Elements of a sound mobile device policy
Implementing the following requirements in your device policy will help address the greatest risks:
- Any device used to access information associated with your business must meet minimum security and management standards, as outlined in your policy.
- Security and management standards should be subject to change, managed by an MDM tool that will respond to perceived threats by restricting device access or removing company information.
- Devices should be locked when not in use, with encryption enabled.
- If a device is lost, stolen or misplaced, management must be notified immediately. Part of making this policy work is (1) making certain that information is stored off the device in the cloud wherever possible and (2) communicating that in the event of device loss, all data may be wiped. If people regularly back up content to the cloud, they will be less concerned about losing precious family photos and therefore quicker to admit when they’ve misplaced their phone.
- BYOD mobility policy should be spelled out in a document from human resources or top management making it clear that policy compliance is a condition of employment.
If it’s your first time rolling out a policy, be aware that you’ll likely update the policy as the usage matures, the devices evolve and the threat landscape changes. Assure employees you’ll reevaluate the policy as you go, especially because some people will be wary of increased device control.
How to manage your mobile policy with MDM
With your mobile policy written out and communicated, you’ll need a toolset to monitor and enforce it. MDM packages have matured over the last decade to include a wide range of controls, including management functions for your website, mobile apps and broader content (to share documents or restrict their distribution).
These common MDM controls can help you choose the right solution:
- Require a passcode: The most basic smartphone security feature, onboard encryption, doesn’t happen until each device has a passcode. Fingerprint scans and facial recognition are easy to use and reliable.
- Enforce OS updates: Security vulnerabilities are detected on a regular basis and then fixed by the device manufacturers and its operating systems. Devices running older versions of operating systems remain vulnerable to new threats.
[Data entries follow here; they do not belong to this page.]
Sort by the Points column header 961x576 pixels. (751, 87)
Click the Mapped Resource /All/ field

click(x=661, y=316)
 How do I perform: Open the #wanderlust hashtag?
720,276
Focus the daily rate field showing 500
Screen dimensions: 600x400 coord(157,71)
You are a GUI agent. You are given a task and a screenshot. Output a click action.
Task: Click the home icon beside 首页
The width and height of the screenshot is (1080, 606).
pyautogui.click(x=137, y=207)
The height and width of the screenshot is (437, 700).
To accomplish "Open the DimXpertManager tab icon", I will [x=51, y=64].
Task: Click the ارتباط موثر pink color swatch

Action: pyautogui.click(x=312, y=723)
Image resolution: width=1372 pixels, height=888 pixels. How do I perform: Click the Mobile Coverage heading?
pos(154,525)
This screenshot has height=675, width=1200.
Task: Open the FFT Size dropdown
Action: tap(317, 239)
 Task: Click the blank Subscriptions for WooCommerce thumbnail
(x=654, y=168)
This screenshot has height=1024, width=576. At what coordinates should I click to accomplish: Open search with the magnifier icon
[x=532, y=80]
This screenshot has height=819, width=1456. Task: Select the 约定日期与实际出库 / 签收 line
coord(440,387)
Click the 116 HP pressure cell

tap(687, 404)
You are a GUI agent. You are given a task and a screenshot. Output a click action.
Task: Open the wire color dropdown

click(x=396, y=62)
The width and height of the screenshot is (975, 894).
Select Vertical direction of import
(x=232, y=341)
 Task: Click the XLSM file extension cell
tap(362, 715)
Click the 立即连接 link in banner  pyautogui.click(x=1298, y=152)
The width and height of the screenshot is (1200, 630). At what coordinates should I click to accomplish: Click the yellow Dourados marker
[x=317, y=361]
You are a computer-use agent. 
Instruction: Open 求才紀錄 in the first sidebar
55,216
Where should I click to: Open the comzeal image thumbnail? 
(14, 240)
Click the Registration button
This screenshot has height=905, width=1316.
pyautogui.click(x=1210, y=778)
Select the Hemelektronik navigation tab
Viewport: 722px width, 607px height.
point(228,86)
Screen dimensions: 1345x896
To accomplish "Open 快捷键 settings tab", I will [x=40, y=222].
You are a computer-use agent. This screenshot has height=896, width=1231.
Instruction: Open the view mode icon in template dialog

- Restrict rooted devices: MDM can immediately report devices that have been compromised and block them from accessing sensitive information.
- Allow only approved apps: Whitelist apps for use on your phones and prohibit downloading of apps from untrusted sources.
- Force regular backups of files and configurations: Take advantage of cloud backup to store data created and collected on devices.
- Require the use of location services: All devices should be able to be located and managed at all times.
- Control usage: By using geofencing and specifying Wi-Fi networks, you can disable devices and generate administrator notifications when a device is removed from a designated area. You can also force devices to reconfigure between shifts, run a single app or go into kiosk mode during certain hours.
There are many MDM software packages on the market, most offered on a subscription basis. Samsung Knox Manage is a great example of a full-featured but straightforward MDM. It offers management support for all major operating systems, including iOS, Android, Windows 10 and Tizen, so wearable devices can fit into your mobile policy.
The beginner's guide to mobile device management
For organizations with more complex mobility requirements, Samsung’s Knox Suite combines device security, deployment and management. With one license and one sign-on, organizations can use Knox Platform for Enterprise, Knox Mobile Enrollment, Knox Manage and Knox Enterprise Firmware-Over-the-Air (E-FOTA).
Whatever tools you use, enforcing mobile policy is easier when you own the devices. It’s much easier in the long run to purchase devices that you know comply with your minimum requirements, are uniformly manageable with your policies — using your tools — and can provide a consistent user experience.
If you need to manage sensitive information and have reason to use it on the go, buy devices for your employees and use an MDM to increase work productivity while allowing for safe personal usage. Then sleep well at night.